Through a third of the season, Nielsen-measured TV ratings are up 25% versus last season game to average 12.91 million viewers. But perhaps more importantly, that level is 13% higher than 2021 -- so far -- when it was 11.4 million airing on the Fox Television Network/NFL Network.
The last data point is important because that number is against linear broadcast TV -- the Fox Television Network/NFL Network.
Both seasonal airings of “Thursday Night Football” -- on Fox and Amazon Prime Video -- allowed local-market fans of teams that play on the night to view the game via over-the-air broadcast TV on their home-market stations.
At the same time, the rest of the country still needs to choose whether to pay for it or not -- that is, getting a subscription to Amazon Prime or Prime Video. Consumers can also live stream on Twitch.
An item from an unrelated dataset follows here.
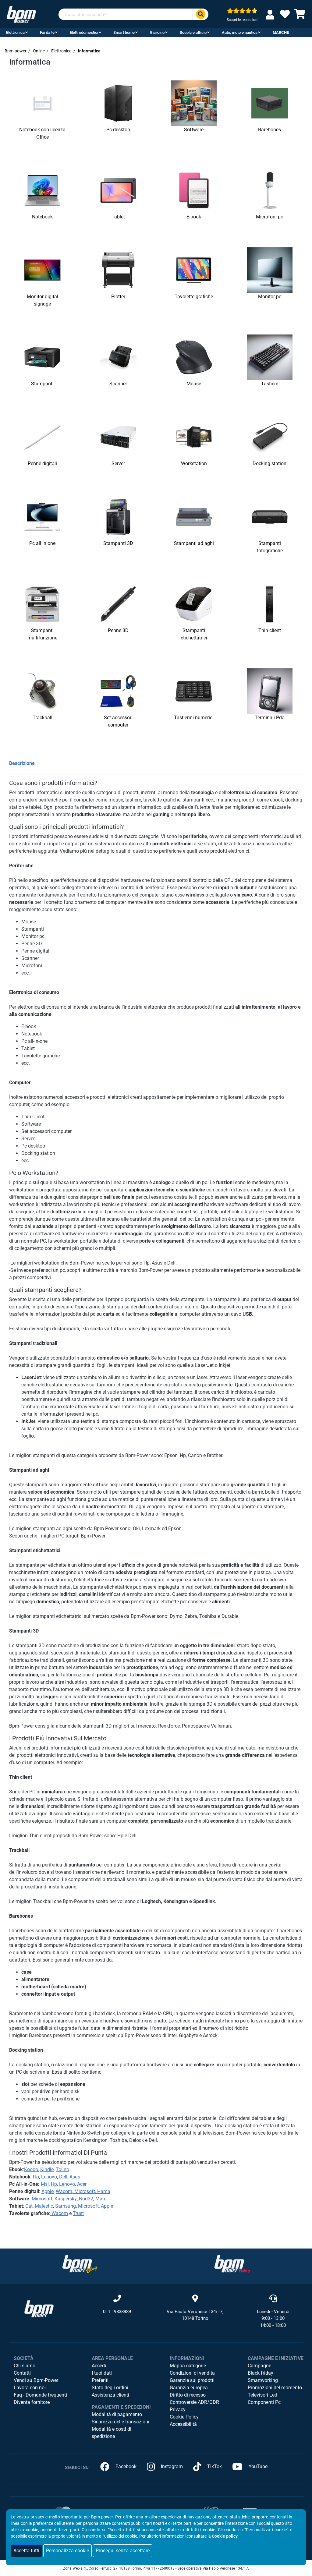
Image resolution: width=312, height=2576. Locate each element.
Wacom (64, 2191)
The overall picture of the 12.9 million viewers average -- comes from Prime, out-of-home, local station, and computer/mobile device measures.
Even with some big asterisks -- in terms of the new ways that viewers can now access “TNF” versus 2021 -- this is a major victory for streaming.
To be fair, Amazon's first season for its exclusive airing of “TNF” in 2022 didn't go that well. It had to offer makegoods for lower-than-expected -- and promised -- viewership to advertisers. Nielsen-only measurement of “TNF” was 9.6 million. Adding in Amazon's first-party internal metrics brought it up to 11.3 million for the complete first season.
In both seasons, Amazon has touted another high number: the median age of its "TNF" viewer is 47 years old -- seven years younger than viewers watching the NFL on linear TV networks.
The NFL believes Amazon has done a great job of promoting “TNF.” Surely Amazon's massive marketing machine -- around its monthly Prime subscription service --- is a big help.
In turn, this has benefitted the entire company -- tangentially and otherwise.
What about financial profitability? Drilling down on this granularity of just the programming and the advertising revenue supporting it may be tougher to figure out when it comes to Amazon's spending of over $1 billion a year in a 11-year contract for the rights of “TNF.”
No matter. There is more to do -- like perhaps the new NBA TV/streaming deals to come.
Amazon is not the only platform looking at this. Consider Apple, perhaps YouTube and other big digital media companies with deep pockets.
Could even Netflix be in the hunt? Know this: Everyone want to be in the game, and everyone wants to play ball.